We have started off the year by throwing ourselves wholeheartedly into the BYOD ocean. It has been a positive start to our BYOD journey. It was interesting, too, to hear the enthusiasm of most of our parents at our Meet the Teacher Evening & Showcase last week around the benefits that technology is bringing to their daughters’ learning. However, it has not all been plain sailing and I know that some students and teachers have encountered some choppy water. Some parents too, expressed some concern to me about the steep learning curve that they were on in terms of getting to grips with technology. So I put together these thoughts for my semi-regular IT Update for teachers yesterday.
Tips and tricks for successful technology integration.
Keep it balanced – remember that the aim is to blend technology with your already excellent teaching strategies. You don’t have to use technology every lesson. Students welcome breaks from their screens and it is good for them.
Provide time – time to work things out like uploading work to Google Classroom, or to learning portfolios. It may be frustrating at first to not be able to get through your programmes but laying down the foundations of digital literacy will be worth it in the long run. Time is also needed for homework. Some students may not have internet at home, or they may be on a limited bandwidth or data limit. So give them a few days to complete work that necessitates online access and encourage them to manage their time and prioritise effectively.
Lay the foundations of Digital Literacy – Our students are not all “digital natives” and they don’t all know how their devices work let alone the tools we are asking them to use. To start off with give them some choice of the tools (software) they want to use but limit it to what you and the majority of the students know. That way they can build their competency and then spread their wings.

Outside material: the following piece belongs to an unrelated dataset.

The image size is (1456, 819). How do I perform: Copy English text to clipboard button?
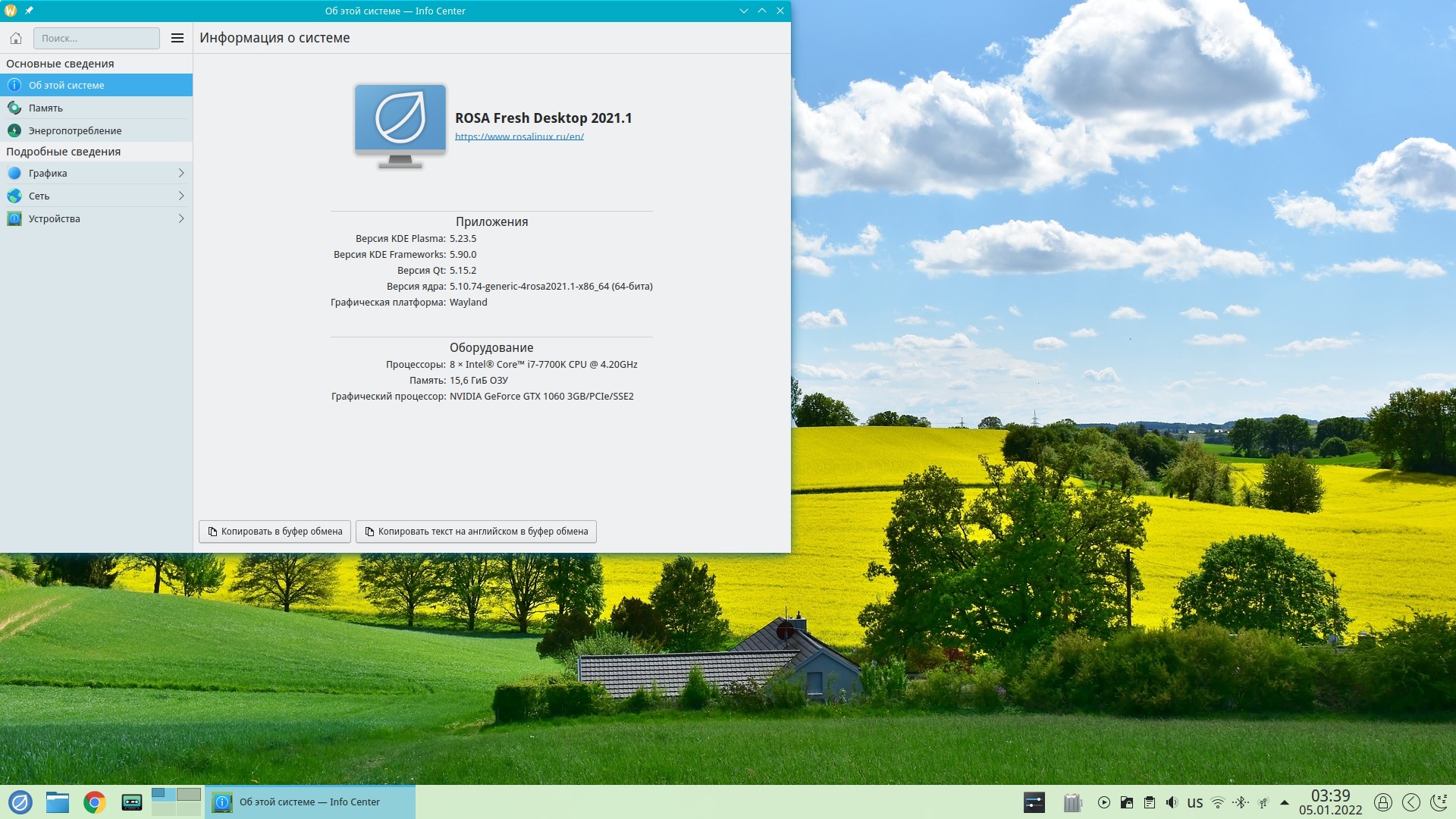click(x=475, y=532)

And talking of wings – why encourage those students who do know how things work to be “Digital Angels” in your classes and ask them to support the others.
Differentiation & Learning Readiness – just as you do when using traditional approaches to Teaching & Learning, think about differentiating when using technology. Let the students choose what they are comfortable with whilst encouraging some risk-taking and exploration but give them the choice not to submit digitally if they prefer to write on paper. When they are ready they will go for it.
Provide some hard copies of google docs or other online resources so that students who are having trouble getting online, or those that prefer, can still access the work. I usually photocopy about 10 copies and share them around.
Work in pairs or threes – encourage sharing of devices. Not everyone needs to be on a device all the time. Group work that allows for mixed tasks is still seen to be the most effective use of devices in a classroom.
High stakes – start small – avoid stress. Try to do some small tasks to start off with using the technology that you want to use for assessments in the future so that you and the students build competency and confidence. When the important assessment comes you and they then don’t spend time stressing about how the technology works and you can focus on the task.
Distraction – off task behaviour. One of the issues many teachers encounter is “off task” use of devices in class. This is something that will not go away completely. How many of you played noughts and crosses or other games, or wrote notes to friends in the back of the class when you were at school? Or maybe I am the only naughty one here! And how many of you check your phones in staff meetings? Are you engaged? Are you focussed on the task? We can employ similar classroom management strategies to those we use to minimise traditional off-task behaviour for off-task digital behaviour. It comes down to expectations and each teacher will have slightly different expectations for their classroom and they may also vary according to the activity. Here are some of the ideas that have been discussed in our staffroom over the last few weeks;
- Make it clear to students what you expect as they come into the classroom and ready themselves for the lesson. Some teachers are happy for the girls to log on immediately and be working on online activities, others prefer to start the lesson off without a device. It is up to you.
- Ask students to close the lids of the laptops and fold covers over smaller devices when you are talking to them or when you are having class discussions. Or, you could ask them to turn their computers around so they are facing away from them and the keyboard is not a magnet for those itchy little fingers!
- Suggest that phones, which are secondary devices are kept in pockets unless specifically needed to supplement a task. Often the girls prefer to use their phones for quick research but they are perceived to be the biggest source of distraction. Personally, I am happy for them to have them at their fingertips as they are such a powerful tool for learning. Trust is a huge factor here and everyone “focusses’ in different ways.
- Listening to music as they work, has always been a contentious topic. Again, make your expectations clear. For some tasks it doesn’t cause a problem and will help focus concentration. I find, though, that unless they have a playlist set up, they spend more time choosing songs than working.
- Use situations where digital behaviour is not what you expect as an opportunity to have a class discussion about citizenship (both digital and non-digital) and our responsibilities as global citizens.
- Knowing how to “drive” their own device is important. If students want to use a particular tool to complete a task you have set, it is their responsibility to know how it works before they have to submit. As above, provide time to explore and learn in a preparation task so that you and your students can develop your skills.
- Plagiarism, referencing, use of digital media and software. Please insist that everything is referenced and as far as is possible they have used images, music, videos that are licensed to re-use.
- But the most important strategy for minimising off task-behaviour is engagement. If your students are engaged in their learning, they won’t engage in off-task activities!